I was in L.A. then, and Warren and I went to lunch a few blocks from his apartment. We walked in the midday sunshine. I tried to make jokes, because Warren tried to make jokes. Then at the table, Warren looked at me and said, "So . . . am I supposed to die with my boots on?"

He didn't. He got depressed. He got angry. And then Warren -- who, despite selling millions of albums, said he felt like "an organ grinder's monkey" when he had to perform -- got what he needed to stay alive. He got creative. He wrote lyrics. He wrote music. Friends came to record songs with him; so did big names like Bruce Springsteen and Tom Petty. By the end, they were almost propping Warren up to sing. But he finished the album.

It came out two weeks ago.

This is the first line of the first song:

Some days I feel like
my shadow's casting me

And now a shadow is all we have left.

Quick friends
Warren and I became friends in the mid-'90s, when he came to play with a novelty band of writers that I belong to. Warren loved writers. His apartment was high walls of books. His references were Kafka or Vonnegut or Carl Hiaasen.

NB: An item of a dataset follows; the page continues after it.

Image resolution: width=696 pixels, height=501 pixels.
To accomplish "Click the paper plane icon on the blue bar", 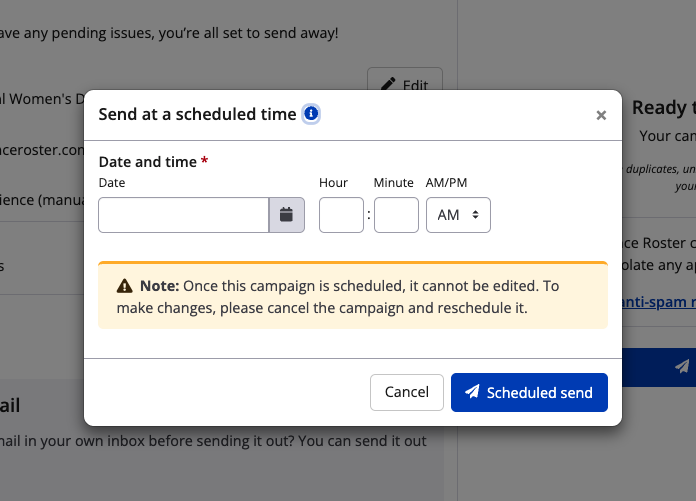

He was always asking me to write him a sports song -- "Make it hockey," he'd say, "nobody sings about hockey" -- and so one night we sat in the basement with a guitar and a piano and a case of Mountain Dew (Warren's favorite) and in three hours, we put music to lyrics I had written about a misunderstood hockey goon. Warren loved it. And I loved that Warren loved it.

A few months later, I was on vacation on a faraway island, and the phone rang in the hotel. It was Warren. He said he was in the recording studio with Paul Shaffer and some guys from David Letterman's band, and Letterman was there, too, and would it be all right if they changed one of the words in our song?

"You're WHERE?" I said.

"In the studio."

"You're recording the song?"

"Well, yeah," he replied, with that deep smirking laugh. "What did you think we wrote it for?"

A lovely soul
Warren sang about misfits and werewolves and Thompson gunners and death, and you might have thought from that he was distant or heartless, a permanent cynic. Nothing could be more of a lie. Warren was, I know this word sounds funny but, well, lovely, he really was, gentle and smart and, under it all, hopeful. Even a little romantic. He tried marriage, although it didn't take, he tried parenthood, and, by his own standards, was a good father at the end. He stayed alive long enough to become a grandfather. My wife and I tried to fix him up once. We double-dated. There were no sparks, but I remember Warren dressing in a suit and holding the woman's chair and I kept saying to myself, "This is a rock star?"

I don't know if he spoke to God near the end. But a few years ago, he wrote a song that ended this way:

Don't let us get sick
Don't let us get old
Don't let us get stupid, all right?
Just make us be brave
And make us play nice
and let us be together tonight.

That is as plaintive a prayer as I've ever heard. And I'd take one more minute with Warren, any way I could. I am looking now at an e-mail from him marked Dec. 25, 2002, responding to one I sent him about Springsteen and Petty. He wrote back: "They couldn't hold a candle -- or a hockey stick -- to you. Best for the happiest of holidays. . . . Your little buddy." Now Warren is dead and I don't know if I'm crying for him or for me. All I know is that it hurts more than he would want it to, and this is really the first and only time that gray is the appropriate color.